Une salariée, engagée en qualité de chargée de projet R&D dans une entreprise du secteur de la chimie, informe son employeur de son état de grossesse le 30 octobre 2020.
Quelques semaines plus tard, elle est licenciée pour faute grave.
La lettre de licenciement lui reproche notamment d'avoir volontairement tardé à révéler sa grossesse alors qu'elle travaillait au contact de produits chimiques susceptibles de présenter un risque pour sa santé et celle de son enfant à naître.

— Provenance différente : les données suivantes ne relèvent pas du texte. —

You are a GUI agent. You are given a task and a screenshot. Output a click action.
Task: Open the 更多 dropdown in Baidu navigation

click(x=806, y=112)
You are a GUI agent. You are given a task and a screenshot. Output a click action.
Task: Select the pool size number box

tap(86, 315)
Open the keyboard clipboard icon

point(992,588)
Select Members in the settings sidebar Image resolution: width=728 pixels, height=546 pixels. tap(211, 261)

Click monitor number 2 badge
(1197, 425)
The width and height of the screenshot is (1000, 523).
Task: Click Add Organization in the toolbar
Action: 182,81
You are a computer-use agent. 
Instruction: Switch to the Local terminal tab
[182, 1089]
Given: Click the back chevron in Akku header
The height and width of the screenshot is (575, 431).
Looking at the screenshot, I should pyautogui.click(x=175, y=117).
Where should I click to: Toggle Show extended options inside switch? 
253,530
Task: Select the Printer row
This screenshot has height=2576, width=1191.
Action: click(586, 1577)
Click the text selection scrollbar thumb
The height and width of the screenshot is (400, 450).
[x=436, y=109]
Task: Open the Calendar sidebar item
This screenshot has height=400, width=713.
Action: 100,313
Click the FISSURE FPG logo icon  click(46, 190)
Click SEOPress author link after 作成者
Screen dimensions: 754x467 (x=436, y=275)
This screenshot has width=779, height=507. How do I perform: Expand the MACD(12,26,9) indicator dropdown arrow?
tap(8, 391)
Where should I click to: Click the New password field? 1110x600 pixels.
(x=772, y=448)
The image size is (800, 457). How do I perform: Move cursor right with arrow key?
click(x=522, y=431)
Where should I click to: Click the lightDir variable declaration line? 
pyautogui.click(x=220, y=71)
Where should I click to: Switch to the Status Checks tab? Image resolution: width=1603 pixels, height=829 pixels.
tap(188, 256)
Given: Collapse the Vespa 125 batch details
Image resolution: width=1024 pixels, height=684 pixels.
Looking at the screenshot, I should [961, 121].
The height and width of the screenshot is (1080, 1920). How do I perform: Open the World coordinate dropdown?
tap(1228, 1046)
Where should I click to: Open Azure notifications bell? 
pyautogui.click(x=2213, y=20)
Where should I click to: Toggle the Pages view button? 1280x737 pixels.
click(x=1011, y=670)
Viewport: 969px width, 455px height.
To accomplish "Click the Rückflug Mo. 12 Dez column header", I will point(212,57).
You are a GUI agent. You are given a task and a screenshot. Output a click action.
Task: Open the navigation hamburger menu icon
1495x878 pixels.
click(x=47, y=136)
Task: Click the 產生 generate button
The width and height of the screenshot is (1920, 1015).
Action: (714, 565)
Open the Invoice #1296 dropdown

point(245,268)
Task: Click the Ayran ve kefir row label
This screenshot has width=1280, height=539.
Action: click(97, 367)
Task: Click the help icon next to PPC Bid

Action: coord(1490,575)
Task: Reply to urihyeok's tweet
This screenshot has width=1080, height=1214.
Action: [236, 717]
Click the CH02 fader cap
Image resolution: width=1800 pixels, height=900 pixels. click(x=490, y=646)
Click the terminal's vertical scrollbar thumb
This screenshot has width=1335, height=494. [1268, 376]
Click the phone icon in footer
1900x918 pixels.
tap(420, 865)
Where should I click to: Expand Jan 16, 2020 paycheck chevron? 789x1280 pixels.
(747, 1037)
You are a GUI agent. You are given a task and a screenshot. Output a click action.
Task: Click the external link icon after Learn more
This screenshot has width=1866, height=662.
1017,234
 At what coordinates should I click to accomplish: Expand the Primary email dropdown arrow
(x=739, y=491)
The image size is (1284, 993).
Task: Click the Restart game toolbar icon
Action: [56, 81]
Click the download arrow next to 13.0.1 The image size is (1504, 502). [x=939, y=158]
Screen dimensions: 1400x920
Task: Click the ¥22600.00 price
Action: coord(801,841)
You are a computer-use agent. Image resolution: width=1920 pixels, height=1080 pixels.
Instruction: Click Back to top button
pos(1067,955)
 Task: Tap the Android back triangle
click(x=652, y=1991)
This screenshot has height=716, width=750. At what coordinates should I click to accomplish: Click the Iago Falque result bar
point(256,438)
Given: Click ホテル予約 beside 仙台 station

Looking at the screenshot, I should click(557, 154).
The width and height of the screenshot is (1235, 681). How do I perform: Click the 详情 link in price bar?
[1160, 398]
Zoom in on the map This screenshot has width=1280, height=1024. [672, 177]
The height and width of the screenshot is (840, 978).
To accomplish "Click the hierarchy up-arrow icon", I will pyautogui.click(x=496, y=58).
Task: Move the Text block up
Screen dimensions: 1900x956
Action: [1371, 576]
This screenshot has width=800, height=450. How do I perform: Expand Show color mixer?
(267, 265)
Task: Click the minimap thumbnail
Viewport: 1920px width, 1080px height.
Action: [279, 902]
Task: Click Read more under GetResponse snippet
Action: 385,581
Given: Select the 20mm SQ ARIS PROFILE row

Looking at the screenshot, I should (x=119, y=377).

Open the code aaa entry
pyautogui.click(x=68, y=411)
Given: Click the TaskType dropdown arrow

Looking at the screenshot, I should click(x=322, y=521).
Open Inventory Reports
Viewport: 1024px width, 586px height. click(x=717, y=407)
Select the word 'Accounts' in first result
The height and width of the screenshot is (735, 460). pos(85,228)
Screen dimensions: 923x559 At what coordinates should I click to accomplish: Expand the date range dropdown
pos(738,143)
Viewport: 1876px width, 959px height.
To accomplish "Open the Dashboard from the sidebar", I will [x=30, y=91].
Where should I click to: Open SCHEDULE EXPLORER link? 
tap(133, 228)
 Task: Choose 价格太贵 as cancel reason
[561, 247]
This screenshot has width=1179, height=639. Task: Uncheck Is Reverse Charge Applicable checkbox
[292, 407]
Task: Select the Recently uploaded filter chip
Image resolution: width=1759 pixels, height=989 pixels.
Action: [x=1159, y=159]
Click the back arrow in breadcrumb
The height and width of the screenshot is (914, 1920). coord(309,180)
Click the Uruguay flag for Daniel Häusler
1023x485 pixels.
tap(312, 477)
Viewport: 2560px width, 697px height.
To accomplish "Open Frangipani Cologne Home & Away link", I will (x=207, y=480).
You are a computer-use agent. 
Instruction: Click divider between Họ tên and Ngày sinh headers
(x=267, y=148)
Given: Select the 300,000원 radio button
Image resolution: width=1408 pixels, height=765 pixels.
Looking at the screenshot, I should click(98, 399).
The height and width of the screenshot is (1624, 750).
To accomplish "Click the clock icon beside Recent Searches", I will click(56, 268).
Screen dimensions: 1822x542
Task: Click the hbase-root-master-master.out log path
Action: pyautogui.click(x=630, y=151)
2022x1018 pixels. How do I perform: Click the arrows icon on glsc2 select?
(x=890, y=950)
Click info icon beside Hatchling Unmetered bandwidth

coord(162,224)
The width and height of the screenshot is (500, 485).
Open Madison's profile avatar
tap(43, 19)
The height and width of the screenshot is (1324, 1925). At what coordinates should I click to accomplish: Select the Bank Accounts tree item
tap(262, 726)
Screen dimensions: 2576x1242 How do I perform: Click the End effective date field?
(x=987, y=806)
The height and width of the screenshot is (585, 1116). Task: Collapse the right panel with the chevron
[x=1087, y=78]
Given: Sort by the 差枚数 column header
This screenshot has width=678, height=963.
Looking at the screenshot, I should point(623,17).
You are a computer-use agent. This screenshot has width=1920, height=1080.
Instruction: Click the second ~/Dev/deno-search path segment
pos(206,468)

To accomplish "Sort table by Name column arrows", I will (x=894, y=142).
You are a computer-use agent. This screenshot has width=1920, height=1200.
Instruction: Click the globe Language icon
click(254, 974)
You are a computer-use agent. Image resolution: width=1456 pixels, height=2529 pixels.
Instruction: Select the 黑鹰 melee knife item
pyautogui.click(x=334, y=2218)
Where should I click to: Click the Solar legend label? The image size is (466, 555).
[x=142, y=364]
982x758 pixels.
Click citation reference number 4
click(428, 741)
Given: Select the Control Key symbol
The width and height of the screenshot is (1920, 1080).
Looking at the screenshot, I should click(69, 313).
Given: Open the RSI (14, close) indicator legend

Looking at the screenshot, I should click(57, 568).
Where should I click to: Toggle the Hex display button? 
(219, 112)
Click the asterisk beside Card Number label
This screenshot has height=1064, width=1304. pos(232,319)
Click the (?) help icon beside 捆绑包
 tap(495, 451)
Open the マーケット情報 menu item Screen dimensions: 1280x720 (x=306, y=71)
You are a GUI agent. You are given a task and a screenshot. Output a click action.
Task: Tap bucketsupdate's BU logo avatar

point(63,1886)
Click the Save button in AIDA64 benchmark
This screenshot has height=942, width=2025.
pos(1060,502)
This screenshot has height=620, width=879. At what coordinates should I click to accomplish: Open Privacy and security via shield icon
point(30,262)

L'employeur estimait que cette omission l'avait empêché de mettre en œuvre les mesures de protection nécessaires, l'avait exposé à un risque d’engagement de sa responsabilité civile et pénale et constituait une violation de son obligation de loyauté dans l’exécution de son contrat de travail.
La salariée saisit la juridiction prud'homale afin d'obtenir notamment la nullité de son licenciement.
La Cour d'appel de Dijon valide le licenciement.
Selon les juges du fond, le grief retenu n'était pas lié à l'état de grossesse lui-même mais au comportement de la salariée, laquelle aurait manqué à son obligation de loyauté en s'abstenant sciemment d'informer son employeur de sa grossesse alors qu'elle occupait un poste exposé à des substances dangereuses.
Pour la salariée, au contraire, le licenciement était nécessairement fondé sur sa grossesse puisque la lettre de rupture lui reprochait précisément de ne pas avoir révélé cet état. Or, le Code du travail prévoit expressément qu'une salariée n'est pas tenue de faire connaître sa grossesse à son employeur, sauf lorsqu'elle souhaite bénéficier des dispositifs légaux de protection attachés à cet état.
La Cour de cassation casse l'arrêt d'appel et juge que le licenciement aurait du être annulé.
Elle rappelle d'abord que la salariée n'est pas tenue de révéler son état de grossesse à son employeur, sauf lorsqu'elle souhaite bénéficier des dispositions protectrices prévues par la loi.
La Cour n’ajoute pas une exception imposant à la salariée de déclarer sa grossesse à son employeur en raison de la nécessité de respecter l’obligation de sécurité.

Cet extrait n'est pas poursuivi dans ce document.